▶ [HOW TO COMPLETE THIS TASK]:
Any picture must be dropped, but each line of the data should be duplicated exactly.

----

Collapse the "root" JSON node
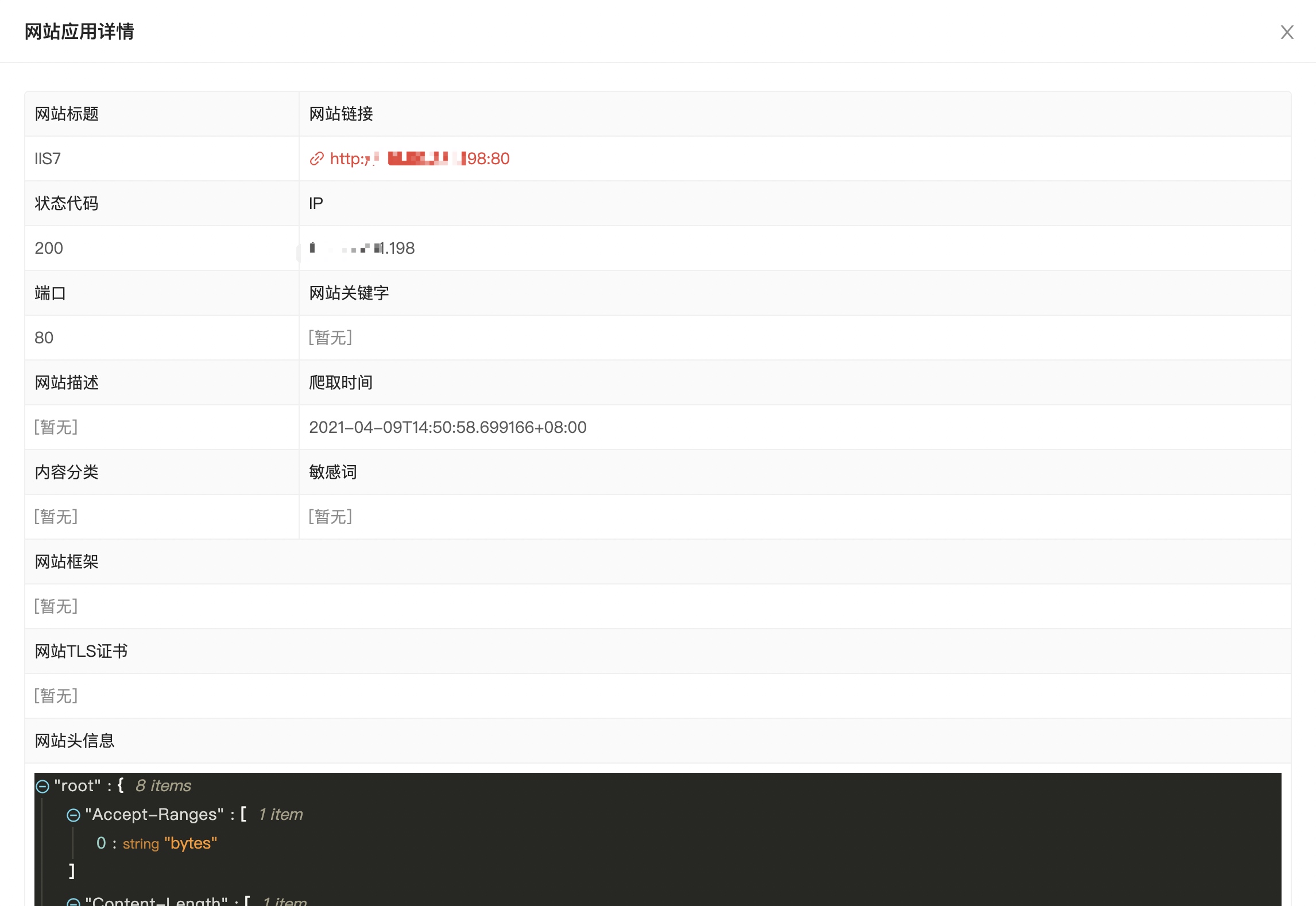Viewport: 1316px width, 906px height. (42, 786)
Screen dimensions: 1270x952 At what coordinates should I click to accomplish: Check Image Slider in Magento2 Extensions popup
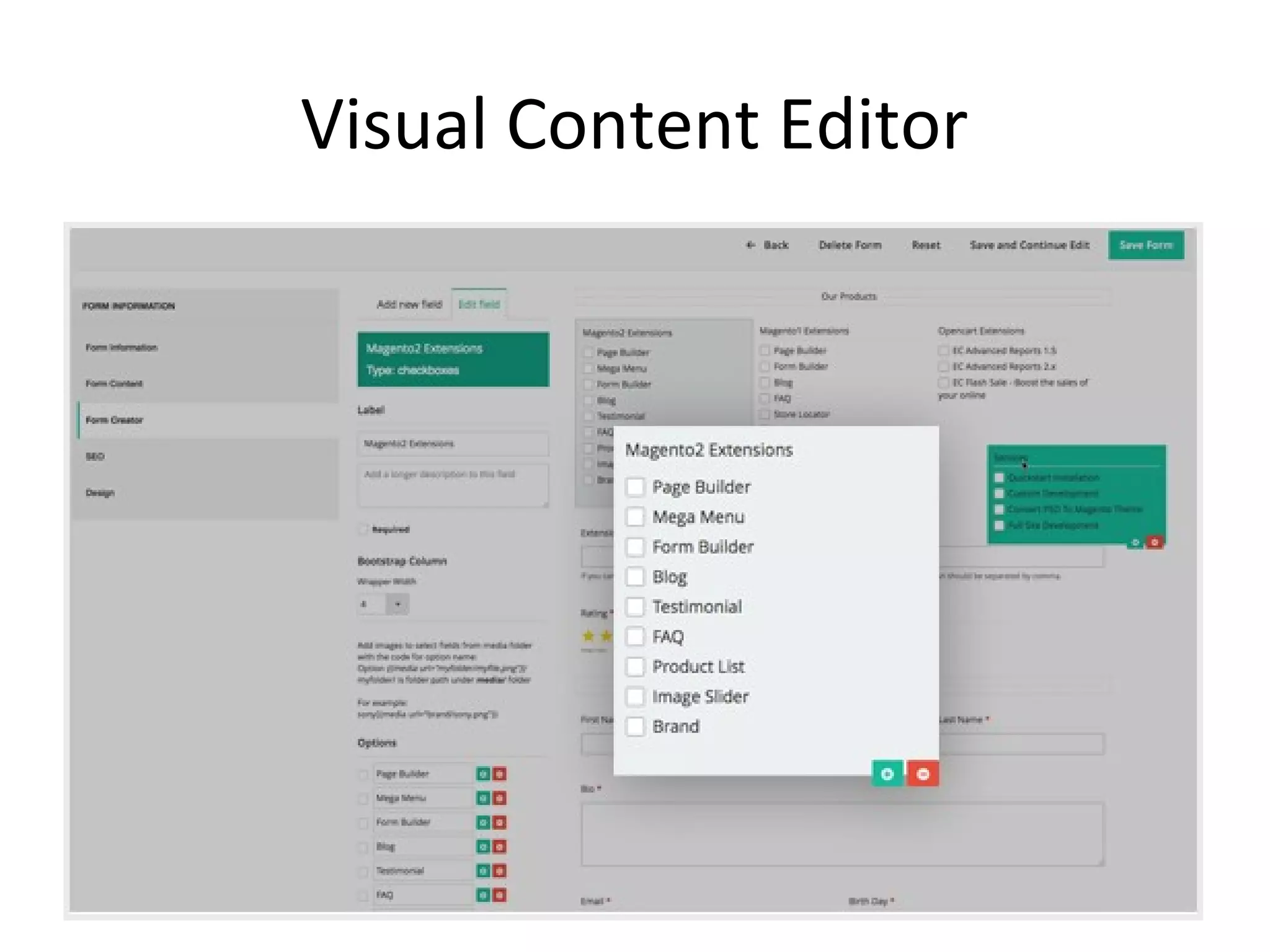click(635, 696)
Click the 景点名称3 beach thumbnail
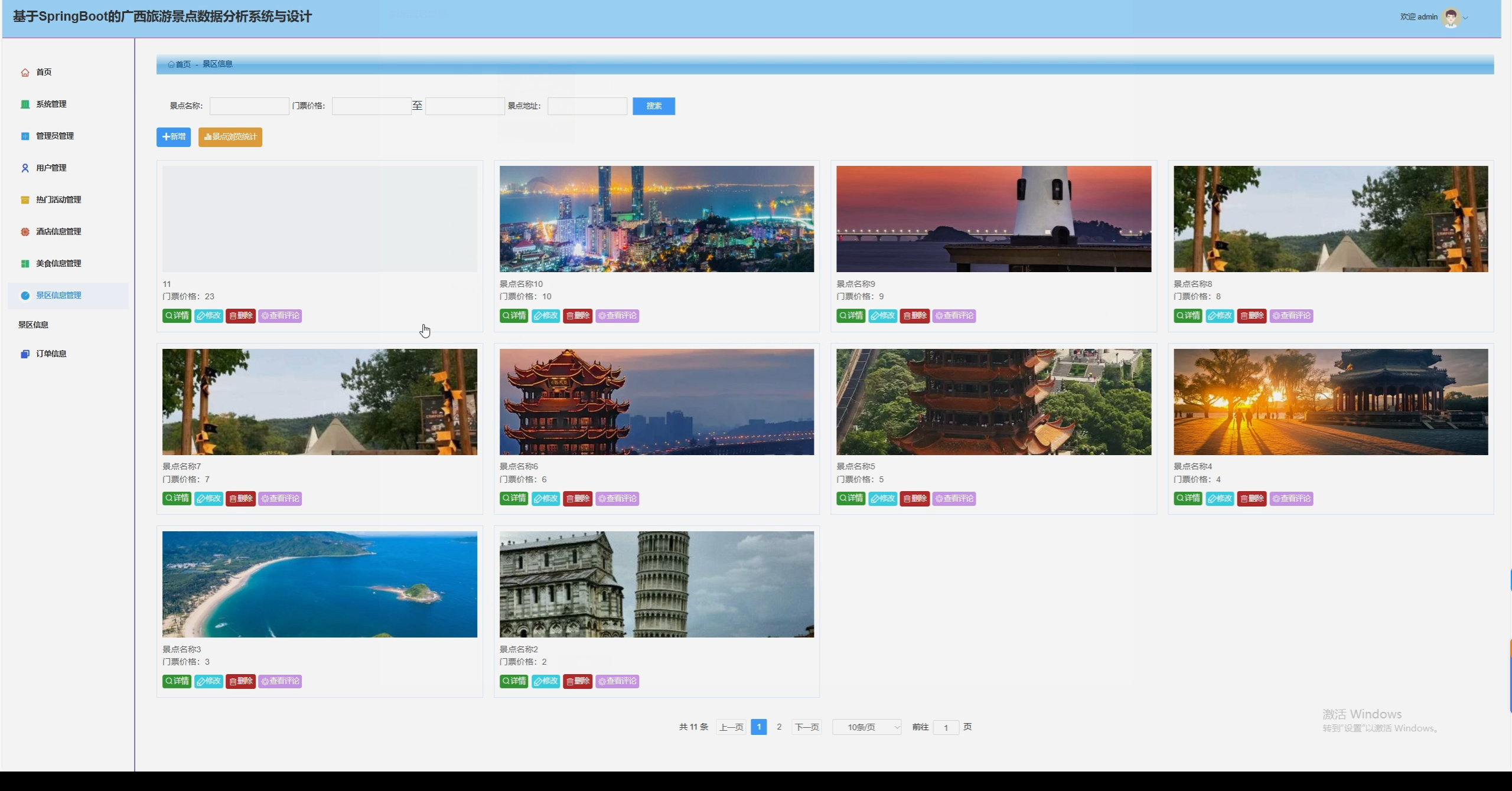 (x=320, y=584)
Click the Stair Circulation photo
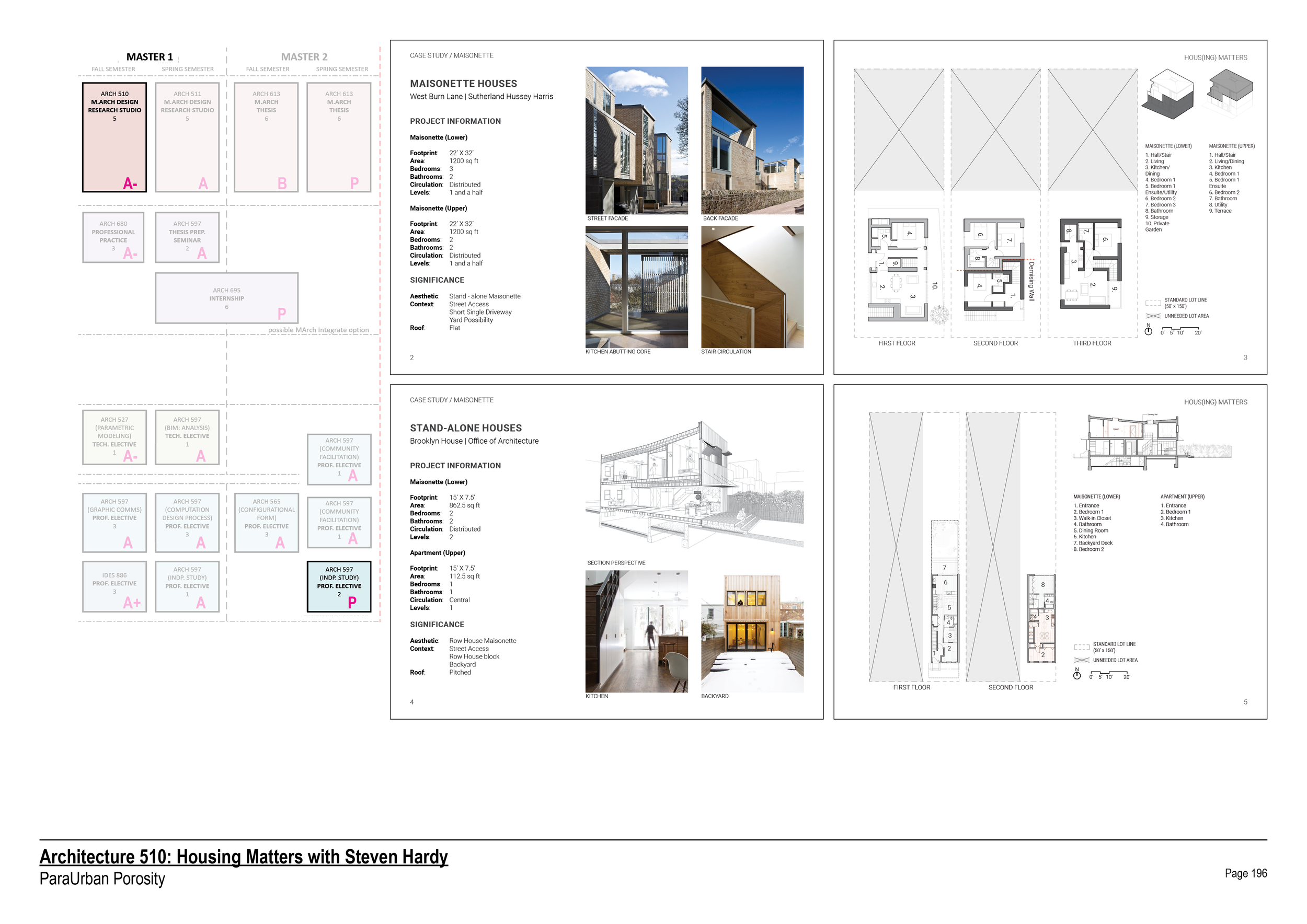 tap(752, 287)
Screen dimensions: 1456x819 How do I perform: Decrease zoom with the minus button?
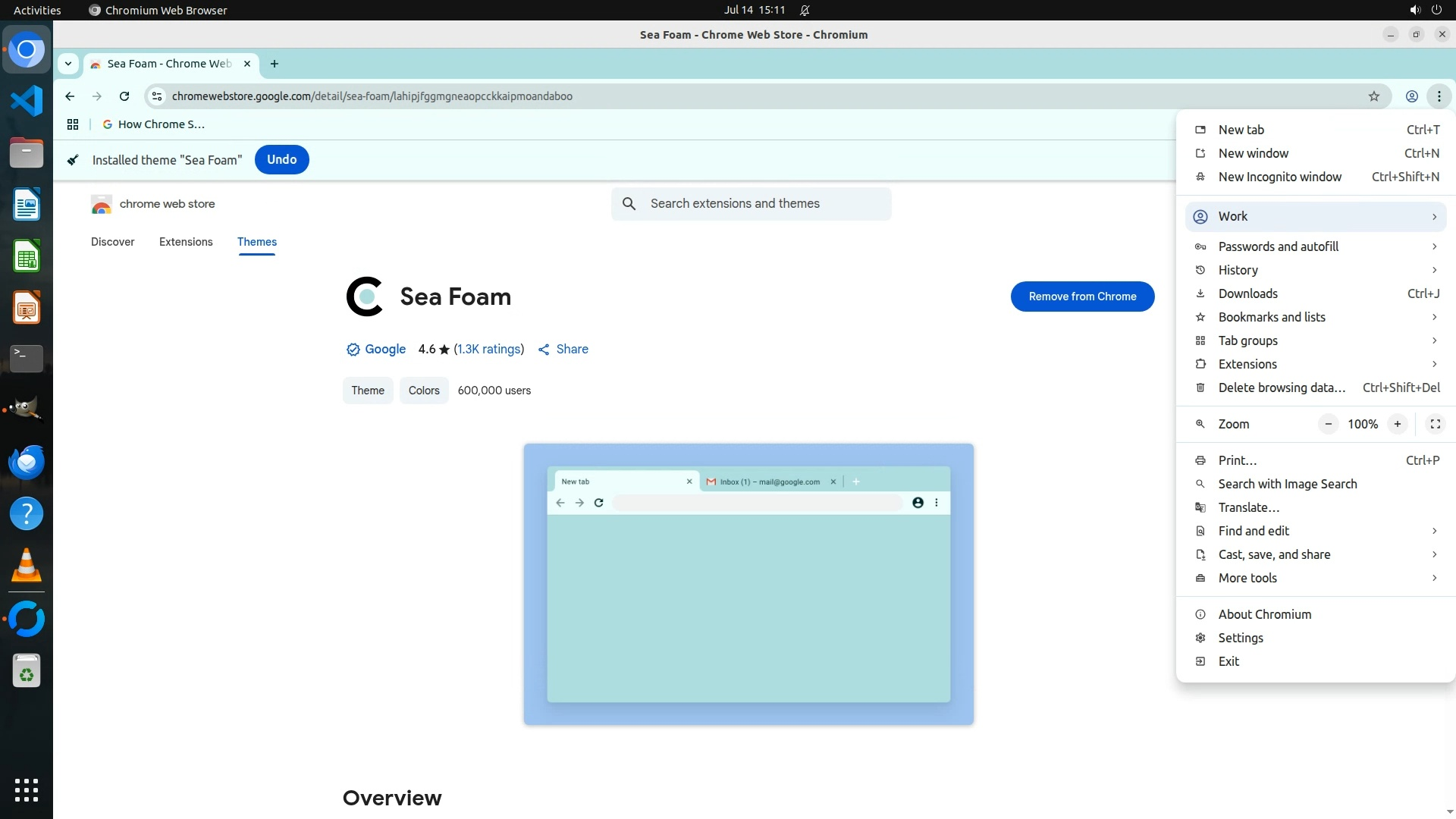pos(1328,424)
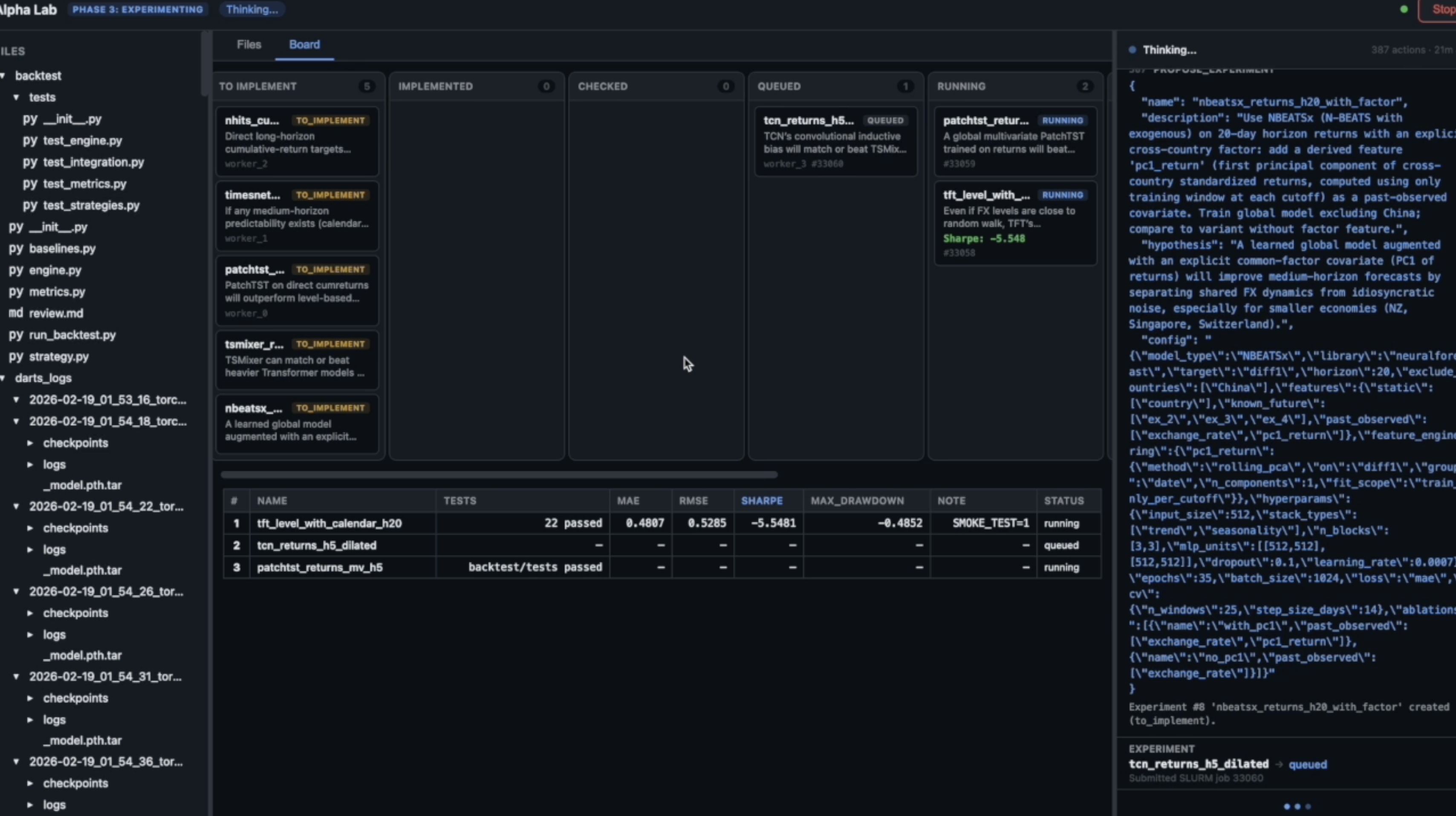Expand checkpoints under the 2026-02-19_01_54_18 log
Screen dimensions: 1456x816
pyautogui.click(x=30, y=443)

----

▶ [EXPECTED OUTPUT]:
Collapse the "root" JSON node
Viewport: 1316px width, 906px height. (42, 786)
Screen dimensions: 1270x952 At what coordinates should I click to accomplish: Check Image Slider in Magento2 Extensions popup
click(635, 696)
Click the 景点名称3 beach thumbnail
 (x=320, y=584)
Click the Stair Circulation photo
 tap(752, 287)
Screen dimensions: 1456x819 How do I perform: Decrease zoom with the minus button?
pos(1328,424)
Expand checkpoints under the 2026-02-19_01_54_18 log
Screen dimensions: 1456x816
pyautogui.click(x=30, y=443)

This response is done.